L’évolution de l’Aufklärung
- Moses Mendelssohn, grande figure de la Haskalah (les Lumières juives) et de l'Aufklärung berlinoise, est considéré comme l'un des plus grands représentants des Lumières allemandes. Dans son Jérusalem ou Pouvoir religieux et judaïsme (1783), il se fait le défenseur de la tolérance dans la religion et la politique (l'État ne doit pas juger les citoyens en fonction de leurs opinions religieuses), et il affirme que les pouvoirs religieux et politique ne doivent pas se mêler strictement, sinon la liberté de conscience risque fortement d'être supprimée. Il soutient cependant que la religion peut inspirer l'action civique du membre de l'État, en vue du bien commun et de la liberté juridique, politique et religieuse.

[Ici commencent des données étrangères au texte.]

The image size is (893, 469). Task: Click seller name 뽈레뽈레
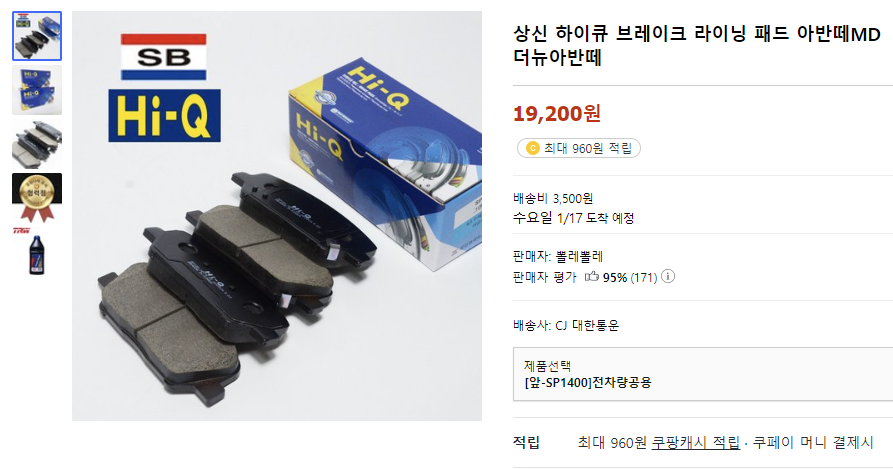pyautogui.click(x=579, y=257)
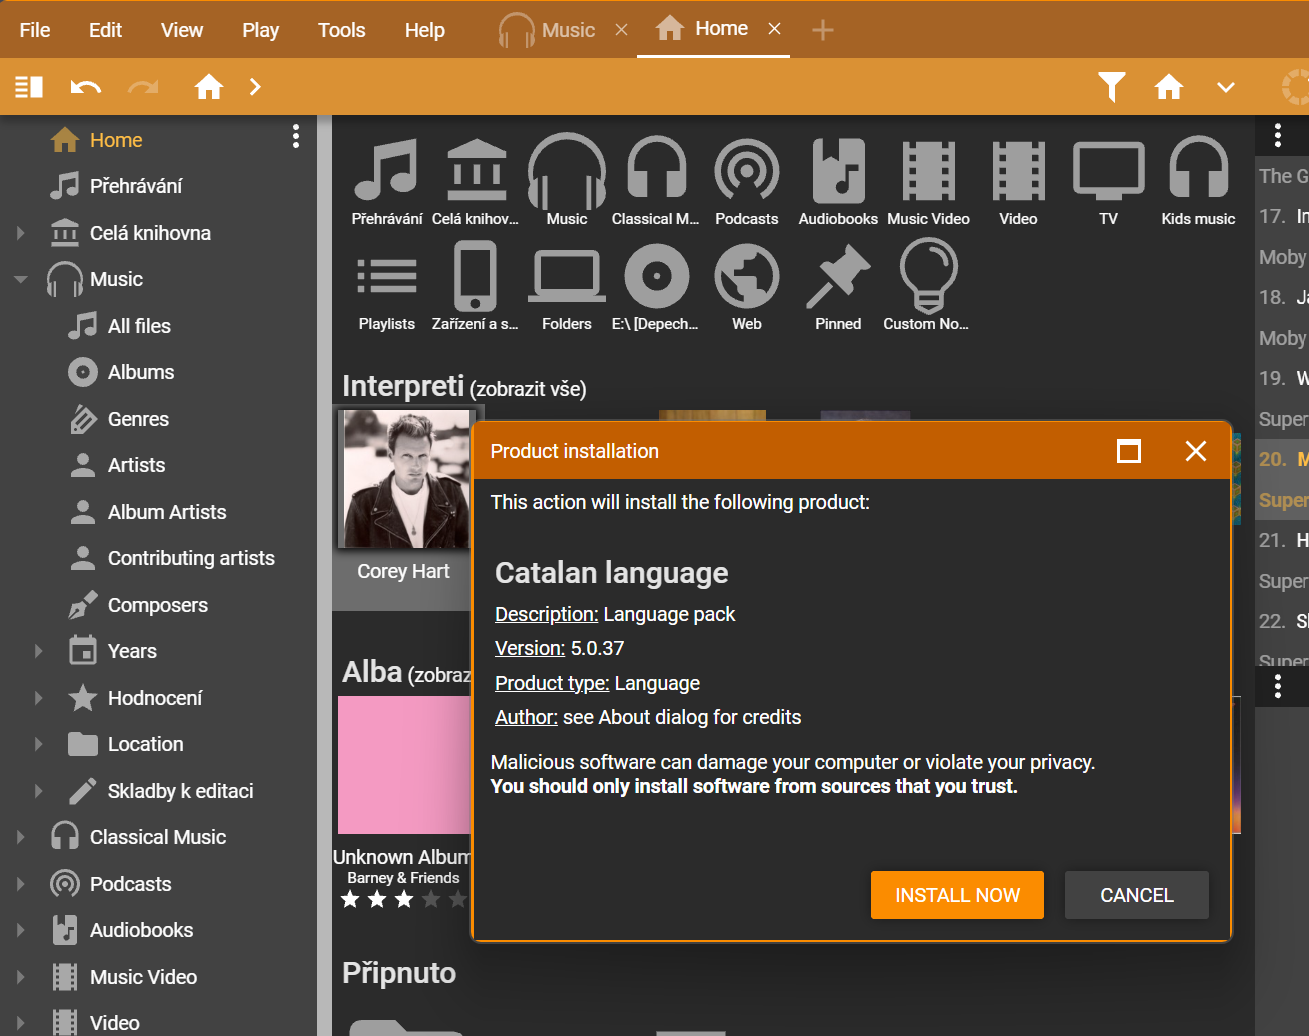Switch to the Music tab
1309x1036 pixels.
pyautogui.click(x=548, y=30)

- Gotthold Ephraim Lessing est un fervent militant pour la tolérance et les valeurs de cosmopolitisme et d'universalisme. Il est l'auteur de Nathan le Sage (1779) et de L’Éducation du genre humain (1780).Dans Nathan le Sage, il écrit : « Le chrétien et le juif sont-ils chrétien et juif avant d’être hommes ? ». Il condamne les croisades et les guerres de religion. Dans l'Éducation du genre humain, il affirme sa confiance dans les pouvoirs de la raison et fait un parallèle entre la révélation et l'éducation. « La révélation est au genre humain ce que l’éducation est à l’individu. ». Pour Lessing, la révélation est la forme d'éducation issue de Dieu adressée au genre humain.

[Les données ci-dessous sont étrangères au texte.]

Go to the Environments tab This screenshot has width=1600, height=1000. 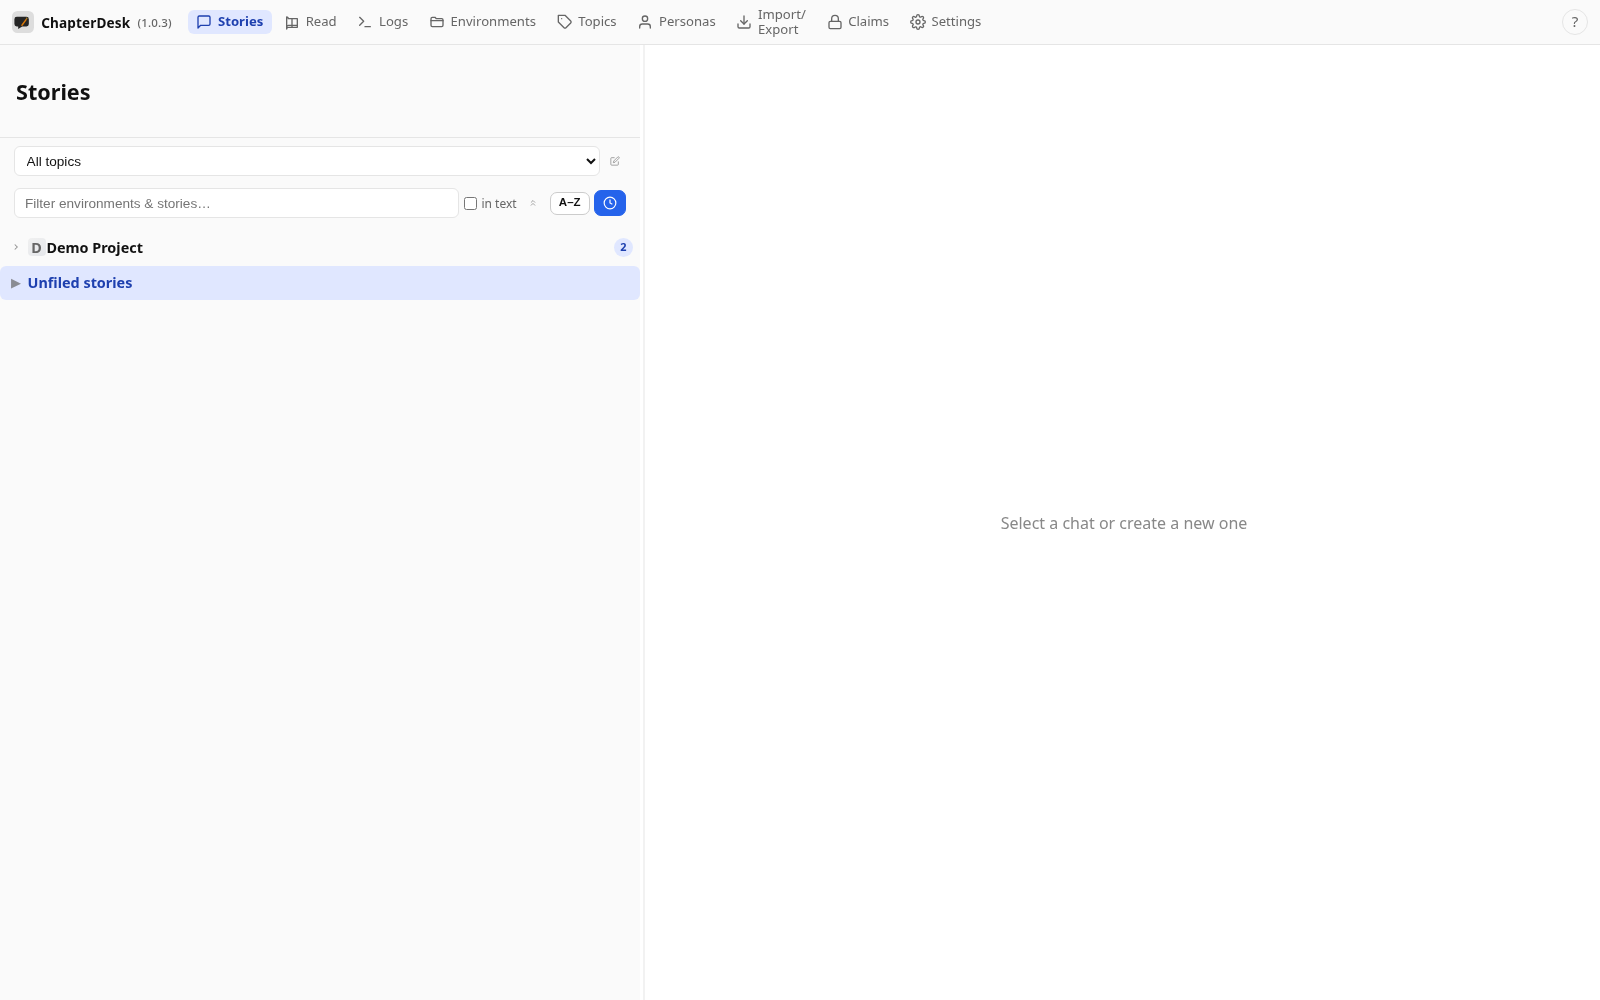(x=483, y=22)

- Georg Christoph Lichtenberg
- Pour la littérature, il convient de citer Christoph Martin Wieland.
Les ennemis des adeptes de l'Aufklärung
- Johann Gottfried von Herder théorise une philosophie romantique de l'histoire et s'oppose au rationalisme des Lumières françaises.
- Friedrich Heinrich Jacobi polémique contre Kant et Fichte, les accusant de spinozisme (synonyme ici d'athéisme). Il défend une position proche du fidéisme.
Kant
En 1784, Emmanuel Kant écrit cette phrase célèbre : « L’Aufklärung, c’est la sortie de l’homme hors de l’état de minorité dont il est lui-même responsable. L’état de minorité est l’incapacité de se servir de son entendement sans la conduite d’un autre. On est soi-même responsable de cet état de minorité quand la cause tient non pas à une insuffisance de l’entendement mais à une insuffisance de la résolution et du courage de s’en servir sans la conduite d’un autre. Sapere aude ! [Ose savoir !] Aie le courage de te servir de ton propre entendement! Voilà la devise de l’Aufklärung.. »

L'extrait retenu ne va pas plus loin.